**PROBLEM SET**:
1. Answer these questions using the blog post about the UCLA study:
(a) Which organization is funding the study?
(b) How often and for how long would the trips to UCLA take place?
(c) On what basis was Stink found ineligible for an IEP?
2. Extend the blog post about the UCLA study, picking up right after its final line.

**EXTRACT PROVIDED**:
After a week of highs I’m hitting a bit of a low this week.
UCLA, for all its fabulous sounding accolades and support, is not going to be for us.
Turns out that yes, Stink qualifies for a certain study involving focusing issues. But we were led to believe we’d have a real diagnosis of some sort for his school files. This was a big plus for us, considering diagnosing a kid with anything can cost thousands of dollars. Also, Stink wasn’t eligible for an IEP based on his social and academic performance. He’s doing well. It would have been nice to have paperwork in place should we need to pull some strings later on in his academic career and not go through this crazy testing again.
While Dom qualifies for a certain diagnosis to make him eligible for the study, this diagnosis is not complete. Turns out it was just enough testing to qualify him for the study. Given that this study is being funded by the NIH (National Institute for Health) I’m left with a yukky taste in my mouth. My thoughts go something like this: “You mean I’m going to drive my son one day/week for 8 weeks to UCLA to give him drugs (or maybe a sugar pill, depending on the luck of the draw) to help a big university get $?”
Sure, it could help Stink focus a bit more.
It could also kill his joy.
I’ve got a kid who loves life, has more friends than I can count, is doing amazing in school and loves his tics.
I’m thinking I’d be on drugs to give him medication at this time.
More later. It’s time to lick my wounds and start again on this long road to accepting that my kid tics. MY KID TICS. MY KID TICS! This drug could eliminate a bit of his focus issues and almost all of his tics, but I’m not willing to eliminate Stink’s soul in the process.
And so, we move ahead again. One step at a time. Thanks for being there for me.
6 thoughts on “No Meds For Us – Back To the Drawing Board”

(Collected data entries)
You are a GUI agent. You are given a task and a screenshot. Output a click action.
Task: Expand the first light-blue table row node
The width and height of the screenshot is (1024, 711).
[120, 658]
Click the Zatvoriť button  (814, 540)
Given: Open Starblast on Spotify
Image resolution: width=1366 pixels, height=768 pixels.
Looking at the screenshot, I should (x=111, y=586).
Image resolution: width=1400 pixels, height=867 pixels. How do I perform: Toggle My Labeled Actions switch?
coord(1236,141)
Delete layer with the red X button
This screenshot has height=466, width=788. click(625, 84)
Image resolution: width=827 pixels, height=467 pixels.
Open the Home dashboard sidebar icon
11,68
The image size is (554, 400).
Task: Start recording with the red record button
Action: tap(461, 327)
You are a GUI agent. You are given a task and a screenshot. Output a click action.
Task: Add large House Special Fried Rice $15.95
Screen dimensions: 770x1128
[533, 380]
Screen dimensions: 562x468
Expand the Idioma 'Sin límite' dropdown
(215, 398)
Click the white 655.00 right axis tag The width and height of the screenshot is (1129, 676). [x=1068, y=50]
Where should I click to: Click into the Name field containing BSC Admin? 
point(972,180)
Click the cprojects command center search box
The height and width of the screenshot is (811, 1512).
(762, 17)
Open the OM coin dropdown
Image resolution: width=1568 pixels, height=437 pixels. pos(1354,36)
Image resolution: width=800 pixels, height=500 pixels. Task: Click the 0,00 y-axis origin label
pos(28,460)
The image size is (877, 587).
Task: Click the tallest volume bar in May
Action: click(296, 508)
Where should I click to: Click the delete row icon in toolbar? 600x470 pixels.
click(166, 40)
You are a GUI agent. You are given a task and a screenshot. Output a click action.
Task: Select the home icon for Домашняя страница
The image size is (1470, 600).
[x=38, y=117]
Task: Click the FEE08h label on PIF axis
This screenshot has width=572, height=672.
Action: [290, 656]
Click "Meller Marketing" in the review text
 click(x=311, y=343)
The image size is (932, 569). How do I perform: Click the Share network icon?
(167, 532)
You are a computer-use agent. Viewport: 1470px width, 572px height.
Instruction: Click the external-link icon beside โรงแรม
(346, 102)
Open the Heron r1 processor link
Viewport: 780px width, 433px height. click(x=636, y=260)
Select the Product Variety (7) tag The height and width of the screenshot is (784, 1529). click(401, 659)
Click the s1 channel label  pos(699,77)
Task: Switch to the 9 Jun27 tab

**SOLVED PROBLEMS**:
1.
(a) The NIH (National Institute for Health).
(b) One day a week for 8 weeks.
(c) His social and academic performance.

2.
I’m kind of glad the whole medication thing didn’t work out. Stink is amazing just as he is from what i’ve seen. But I know where you’re at- I’ve been down and out for the last month or so. Our intake interview for the anxiety went great, my son is going to be “easy”, but when I mentioned also addressing the tics, they looked at me like I was speaking dinosaur. Should we even be navigating the medical establishment for a “cure”, or should we just let our mildly ticcing, amazing kids be? (But you know that’s not gonna happen!).
Keep your head up girl, Stink is great and he’s happy, so you must be doing something right 🙂
Opportunity cost = too high. Good call, A.
i get so frustrated on the various tourette facebook pages…..most that is posted is about meds and fixing it and it’s so refreshing to come to your page and find humor in life and have a child who loves life and is ok with being a little extraordinary. i wish kids who didn’t have “issues” had that same outlook. keep it up….you’re doing something right =o )
Andrea, I apologetically admit that I am new-ish to your blog and am not totally familiar with the background and circumstances that underly this post. But I am a parent and something of a walking syndrome (Asperger’s), and I am your newest & most admiring fan-reader-guy. Anyway, two things. First, as someone with Asperger’s and OCD, I will say that one metric for the severity of a disorder can be how much the disorder limits your life or shrinks your world. Asperger’s made it difficult for me to socialize, which imposed some limitations as this is a social world. OCD is a far more considerable adversary in the sense that it can reduce my world to a series of routines and rituals, IF I allow it to. If Stink is happy and his life is not shrinking as a result of his condition, that is rather wonderful news. Second, as a parent, I wanted to say that your instinct is right on the money here. If there is never a silver bullet medication that mitigates tics and somehow doesn’t transform a person’s soul in the process, Stink will have been taught, by your word and deed, to embrace that which makes him special. He’s lucky to have you.
My next comment will be pithy and humorous. Maybe even clever.